Records shown:
__________

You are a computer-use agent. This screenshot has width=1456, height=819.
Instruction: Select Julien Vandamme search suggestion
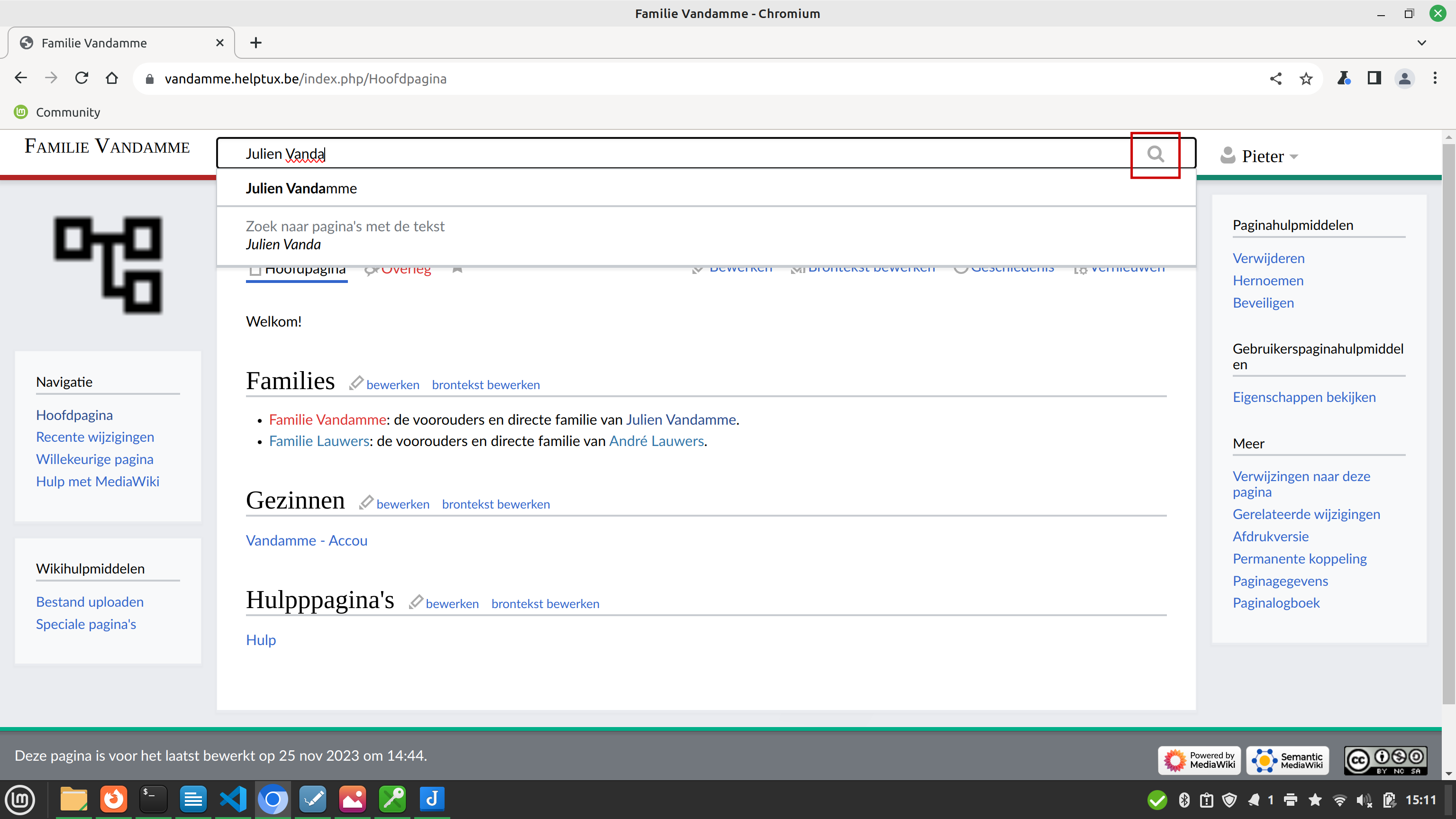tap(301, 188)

__________

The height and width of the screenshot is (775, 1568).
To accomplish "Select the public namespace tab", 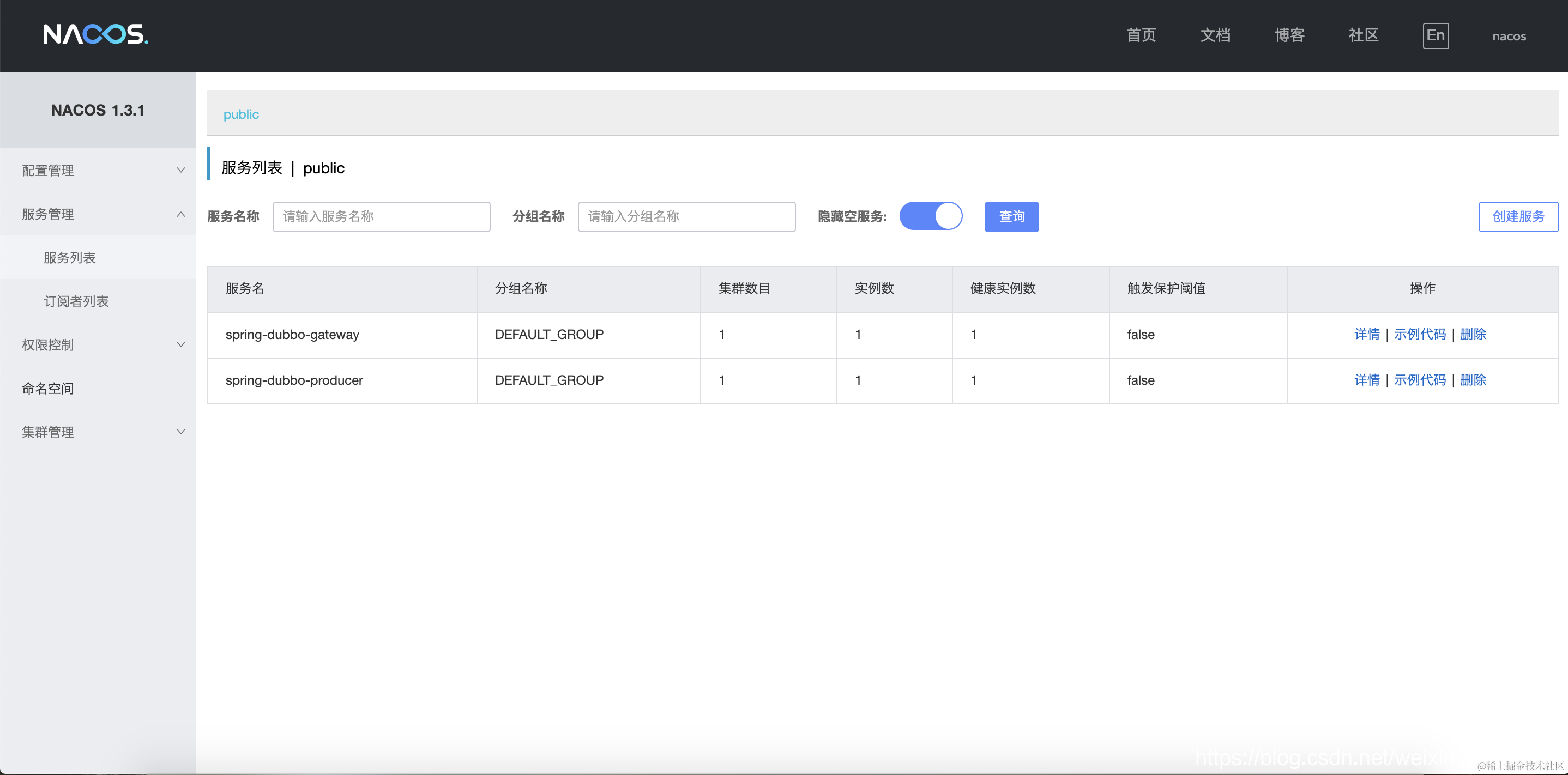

__________

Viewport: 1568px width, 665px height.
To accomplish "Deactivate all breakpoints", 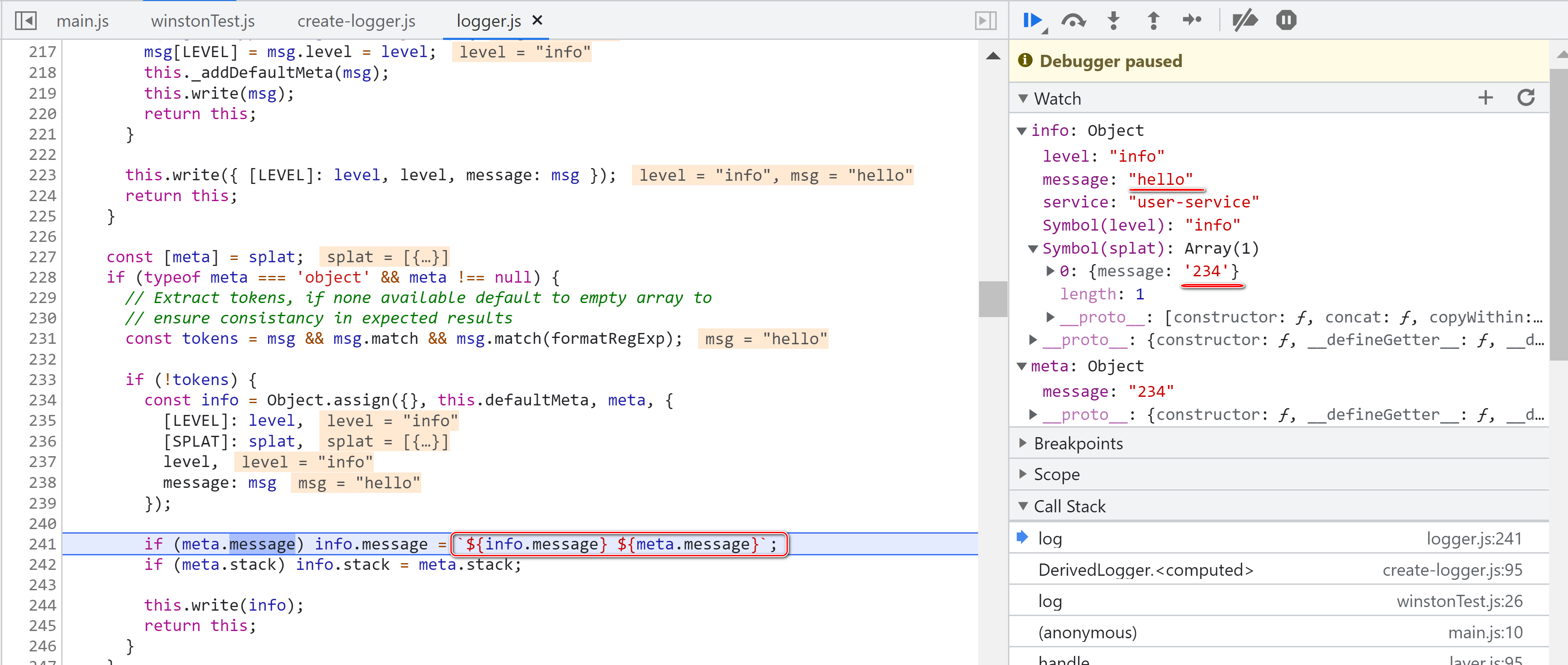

__________

Activity:
Copy the entries above exactly, but only the stretch from the line containing "The height and" through the line containing "the public namespace". Keep both end lines; drop the pictures.

Finished exercise:
The height and width of the screenshot is (775, 1568).
To accomplish "Select the public namespace tab", 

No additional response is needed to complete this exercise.